DIRECTIVE
Output the lines below as a JSON list of strings, with one string for each line and blank lines omitted.

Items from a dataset
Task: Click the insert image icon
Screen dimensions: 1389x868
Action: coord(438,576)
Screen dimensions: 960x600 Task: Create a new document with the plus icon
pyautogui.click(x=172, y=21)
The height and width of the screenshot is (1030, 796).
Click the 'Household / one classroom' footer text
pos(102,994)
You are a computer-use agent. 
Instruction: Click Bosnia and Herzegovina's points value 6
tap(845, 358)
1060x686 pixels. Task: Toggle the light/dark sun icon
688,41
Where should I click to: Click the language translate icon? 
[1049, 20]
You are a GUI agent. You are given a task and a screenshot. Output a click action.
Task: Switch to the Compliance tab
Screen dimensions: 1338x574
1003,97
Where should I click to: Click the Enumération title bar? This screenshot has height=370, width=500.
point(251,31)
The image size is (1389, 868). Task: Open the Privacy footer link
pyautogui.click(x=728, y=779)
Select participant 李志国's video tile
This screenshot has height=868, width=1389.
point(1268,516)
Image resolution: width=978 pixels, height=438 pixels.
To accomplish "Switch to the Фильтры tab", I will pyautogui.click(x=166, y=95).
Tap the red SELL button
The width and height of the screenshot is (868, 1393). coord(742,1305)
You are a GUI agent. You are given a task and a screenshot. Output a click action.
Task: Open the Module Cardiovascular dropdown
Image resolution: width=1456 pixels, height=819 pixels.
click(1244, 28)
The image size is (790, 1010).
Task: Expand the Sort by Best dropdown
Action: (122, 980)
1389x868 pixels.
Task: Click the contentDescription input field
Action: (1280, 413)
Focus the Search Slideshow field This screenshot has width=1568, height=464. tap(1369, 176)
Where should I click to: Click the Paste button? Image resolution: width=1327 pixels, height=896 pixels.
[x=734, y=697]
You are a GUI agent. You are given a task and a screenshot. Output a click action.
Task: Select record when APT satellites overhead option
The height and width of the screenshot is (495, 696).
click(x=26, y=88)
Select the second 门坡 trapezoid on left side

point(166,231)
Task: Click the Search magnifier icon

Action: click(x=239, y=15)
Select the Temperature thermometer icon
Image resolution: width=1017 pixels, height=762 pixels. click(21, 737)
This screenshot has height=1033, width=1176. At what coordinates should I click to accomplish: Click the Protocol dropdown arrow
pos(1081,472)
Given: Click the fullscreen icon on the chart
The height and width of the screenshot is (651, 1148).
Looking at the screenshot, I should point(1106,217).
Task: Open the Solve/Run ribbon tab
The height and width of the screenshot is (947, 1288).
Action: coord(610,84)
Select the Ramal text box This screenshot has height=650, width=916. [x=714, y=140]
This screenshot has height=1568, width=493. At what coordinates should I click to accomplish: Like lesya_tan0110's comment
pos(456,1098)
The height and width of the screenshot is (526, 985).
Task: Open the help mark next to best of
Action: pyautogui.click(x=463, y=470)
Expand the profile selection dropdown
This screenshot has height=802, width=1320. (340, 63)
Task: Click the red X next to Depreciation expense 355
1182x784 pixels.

FULL ANSWER
[
  "Task: Click the insert image icon",
  "Screen dimensions: 1389x868",
  "Action: coord(438,576)",
  "Screen dimensions: 960x600 Task: Create a new document with the plus icon",
  "pyautogui.click(x=172, y=21)",
  "The height and width of the screenshot is (1030, 796).",
  "Click the 'Household / one classroom' footer text",
  "pos(102,994)",
  "You are a computer-use agent. ",
  "Instruction: Click Bosnia and Herzegovina's points value 6",
  "tap(845, 358)",
  "1060x686 pixels. Task: Toggle the light/dark sun icon",
  "688,41",
  "Where should I click to: Click the language translate icon? ",
  "[1049, 20]",
  "You are a GUI agent. You are given a task and a screenshot. Output a click action.",
  "Task: Switch to the Compliance tab",
  "Screen dimensions: 1338x574",
  "1003,97",
  "Where should I click to: Click the Enumération title bar? This screenshot has height=370, width=500.",
  "point(251,31)",
  "The image size is (1389, 868). Task: Open the Privacy footer link",
  "pyautogui.click(x=728, y=779)",
  "Select participant 李志国's video tile",
  "This screenshot has height=868, width=1389.",
  "point(1268,516)",
  "Image resolution: width=978 pixels, height=438 pixels.",
  "To accomplish \"Switch to the Фильтры tab\", I will pyautogui.click(x=166, y=95).",
  "Tap the red SELL button",
  "The width and height of the screenshot is (868, 1393). coord(742,1305)",
  "You are a GUI agent. You are given a task and a screenshot. Output a click action.",
  "Task: Open the Module Cardiovascular dropdown",
  "Image resolution: width=1456 pixels, height=819 pixels.",
  "click(1244, 28)",
  "The image size is (790, 1010).",
  "Task: Expand the Sort by Best dropdown",
  "Action: (122, 980)",
  "1389x868 pixels.",
  "Task: Click the contentDescription input field",
  "Action: (1280, 413)",
  "Focus the Search Slideshow field This screenshot has width=1568, height=464. tap(1369, 176)",
  "Where should I click to: Click the Paste button? Image resolution: width=1327 pixels, height=896 pixels.",
  "[x=734, y=697]",
  "You are a GUI agent. You are given a task and a screenshot. Output a click action.",
  "Task: Select record when APT satellites overhead option",
  "The height and width of the screenshot is (495, 696).",
  "click(x=26, y=88)",
  "Select the second 门坡 trapezoid on left side",
  "point(166,231)",
  "Task: Click the Search magnifier icon",
  "Action: click(x=239, y=15)",
  "Select the Temperature thermometer icon",
  "Image resolution: width=1017 pixels, height=762 pixels. click(21, 737)",
  "This screenshot has height=1033, width=1176. At what coordinates should I click to accomplish: Click the Protocol dropdown arrow",
  "pos(1081,472)",
  "Given: Click the fullscreen icon on the chart",
  "The height and width of the screenshot is (651, 1148).",
  "Looking at the screenshot, I should point(1106,217).",
  "Task: Open the Solve/Run ribbon tab",
  "The height and width of the screenshot is (947, 1288).",
  "Action: coord(610,84)",
  "Select the Ramal text box This screenshot has height=650, width=916. [x=714, y=140]",
  "This screenshot has height=1568, width=493. At what coordinates should I click to accomplish: Like lesya_tan0110's comment",
  "pos(456,1098)",
  "The height and width of the screenshot is (526, 985).",
  "Task: Open the help mark next to best of",
  "Action: pyautogui.click(x=463, y=470)",
  "Expand the profile selection dropdown",
  "This screenshot has height=802, width=1320. (340, 63)",
  "Task: Click the red X next to Depreciation expense 355",
  "1182x784 pixels."
]